NSW has reported 825 new locally acquired cases of COVID-19 and three more deaths.
The entire state is now locked down and a police blitz is underway to enforce tough new regulations and increased fines as authorities battle to contain the spread of the Delta strain of the virus.
“We urge everyone in (the western and south west Sydney) to appreciate that every day they set foot out of their house, they should assume they’re going to come into contact with somebody who has the virus,” said Premier Gladys Berejiklian.
“And that is a fact, it’s not just an assumption.”
Nearly 80 per cent of the new cases were recorded in 12 local government areas of concern, which face new, tougher restrictions announced on Friday.

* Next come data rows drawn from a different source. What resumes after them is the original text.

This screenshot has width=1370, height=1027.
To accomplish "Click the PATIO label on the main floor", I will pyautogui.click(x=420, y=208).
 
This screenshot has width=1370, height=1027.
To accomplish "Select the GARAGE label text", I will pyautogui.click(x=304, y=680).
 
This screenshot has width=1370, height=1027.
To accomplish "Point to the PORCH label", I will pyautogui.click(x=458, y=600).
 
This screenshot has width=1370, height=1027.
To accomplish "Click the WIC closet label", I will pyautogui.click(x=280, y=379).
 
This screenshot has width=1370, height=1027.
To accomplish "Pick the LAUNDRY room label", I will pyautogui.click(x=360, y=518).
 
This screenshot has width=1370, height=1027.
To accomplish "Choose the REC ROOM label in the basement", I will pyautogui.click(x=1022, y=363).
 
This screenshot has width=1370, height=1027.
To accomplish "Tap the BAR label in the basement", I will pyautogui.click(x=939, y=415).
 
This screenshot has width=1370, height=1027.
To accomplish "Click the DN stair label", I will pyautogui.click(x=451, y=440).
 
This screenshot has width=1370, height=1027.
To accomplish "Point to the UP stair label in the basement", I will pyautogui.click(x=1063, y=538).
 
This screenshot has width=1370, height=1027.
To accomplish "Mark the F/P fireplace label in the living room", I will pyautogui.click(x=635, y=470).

The three deaths include a man in his 90s and a man in his 80s who were residents at Greenwood Aged Care at Normanhurst, where an unvaccinated staffer worked two days while infectious.
Six residents at the aged care facility have now tested positive, of whom four are not vaccinated as they declined to be immunised, said Deputy Chief Medical Officer Marianne Gale.
The third death is a woman in her 90s from south west Sydney who died at Liverpool Hospital. She caught the infection in the hospital’s geriatric ward, taking the number of deaths connected to that outbreak to ten.
A party in Maroubra, attended by up to 60 people, has led to 16 positive cases.
NSW Health Minister Brad Hazzard condemned the revellers, and also criticised hundreds of people who attended a funeral in western NSW.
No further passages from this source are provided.